Document extract:

Being a Land lord can be achieved through two routes:  (A) SELF BUILD (BUILDING YOUR OWN DREAM HOUSE)  OR  (B).  BUYING A BUILT HOUSE OF YOUR CHOICE.

Why self build?

  Most self builds, if managed properly, should be worth considerably more than the construction costs. If all goes to plan this means you get your ideal home for a fraction of the market price.

Building your own home gives you the freedom to include features that may be impossible or at least very costly to install in other properties, like energy efficiency and green features.

Luxuries such as under floor heating can also be added for a fraction of what it would cost to install them in an existing property.

Is it cheaper to buy?

Before you start, assess your local area to make sure that your dream property is not already built and waiting for you.

If you do find one that is a close match, you need to work out whether you would be able to build a replica for less than it would cost to purchase and renovate the existing property.

If you could build your own version for a fraction of the asking price, doing so is definitely worth considering if you are up to the challenge.


Taking on a self build project is a big task that will take months, possibly years, to complete.No matter how moderate your plans, it will be an expensive and stressful undertaking, so it is not something that should ever be entered into lightly. Hence these following steps should be considered.

Work out your budget

Get a self-build mortgage

Find the perfect location

Get planning permission

Purchase the plot

Plan thoroughly

Find an architect

Get full planning permission

Choose your team

Start the build



WORK OUT YOUR BUDGET : Set a realistic budget

Despite what you might think from watching shows such as Grand Designs, most custom home projects don’t end up turning into money pits. That’s because the majority of self builders take a sensible approach to budgeting, setting a firm and realistic figure for the project before the design stages begin.

You should always include a contingency – at least 10% of your overall budget is prudent. This money should only be used for unexpected costs during the project, such as additional foundation requirements or unavoidable delays. If you still have the contingency at the end of the build, you can consider upgrading interior finishes or landscaping schemes

The costs involved in a self-build project can easily spiral out of control if you fail to be realistic from the word go. Make sure you consider the following:

Research the likely cost of land, architect fees, builders, materials, fixtures, fittings and everything else you will need when you build a property from scratch.

Look at your finances and decide whether you can cope with such a huge financial commitment.

Consider ongoing costs, such as if you will be able to afford to pay rent or a mortgage while working on the construction.

Get a self-build mortgage

Self build mortgages are often priced slightly higher than standard mortgages.

You will also need a sizeable deposit up front before any lender will be willing to offer you a self build mortgage.

A self-build mortgage is specifically designed for anyone looking to build their own home.

Unlike traditional mortgages they typically release the money in stages so you are able to pay for land, labour and materials as your build progresses.

Find the perfect location

Finding a plot of land for your new home is the first and often the most crucial decision you need to make. Tracking down the right site for your project can seem like a headache, but don’t panic – over 13,000 people manage it every year! There are plenty of online resources to help, such as Plotsearch, but often word of mouth is the most powerful tool – so let local residents know that you’re looking to join their community. Click here for our full guide to plot hunting.

Stated problem 1: From the self-build guide, extract the passage starting with "You will also" and going on through "to plot hunting.".
Stated problem 2: According to the self-build guide, how large should a contingency be to be prudent?
The material after this point comes from a separate source.

Data segment:
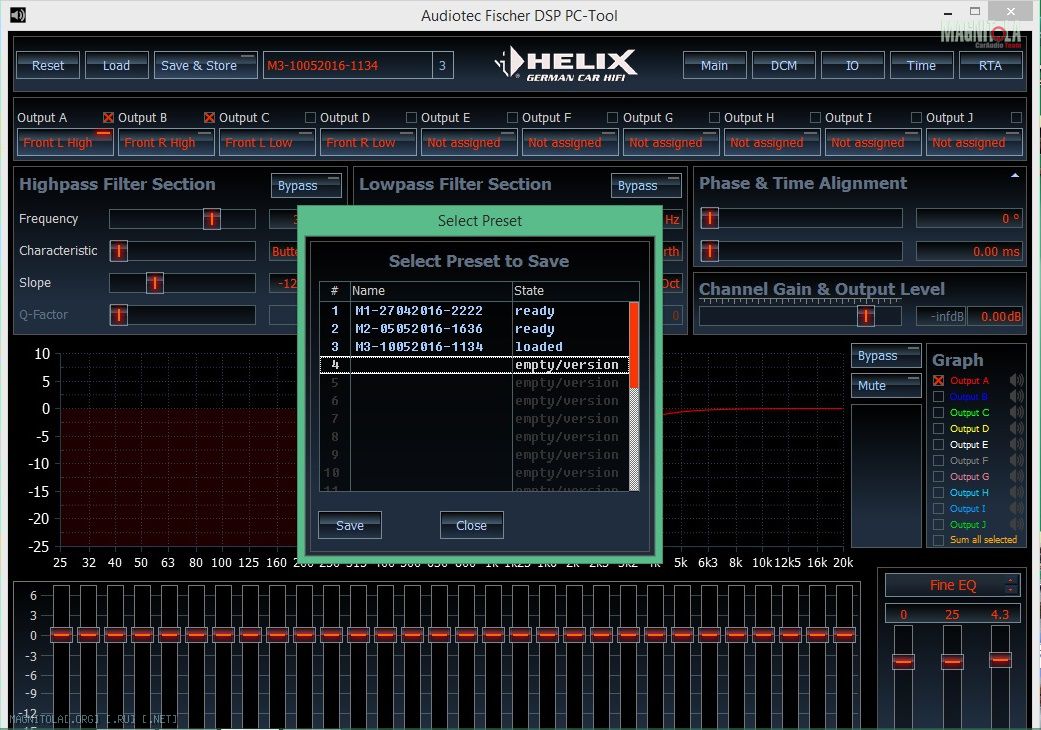
Task: Tick the Sum all selected checkbox
Action: [x=938, y=540]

Correct output 1:
You will also need a sizeable deposit up front before any lender will be willing to offer you a self build mortgage.

A self-build mortgage is specifically designed for anyone looking to build their own home.

Unlike traditional mortgages they typically release the money in stages so you are able to pay for land, labour and materials as your build progresses.

Find the perfect location

Finding a plot of land for your new home is the first and often the most crucial decision you need to make. Tracking down the right site for your project can seem like a headache, but don’t panic – over 13,000 people manage it every year! There are plenty of online resources to help, such as Plotsearch, but often word of mouth is the most powerful tool – so let local residents know that you’re looking to join their community. Click here for our full guide to plot hunting.

Correct output 2: At least 10% of your overall budget.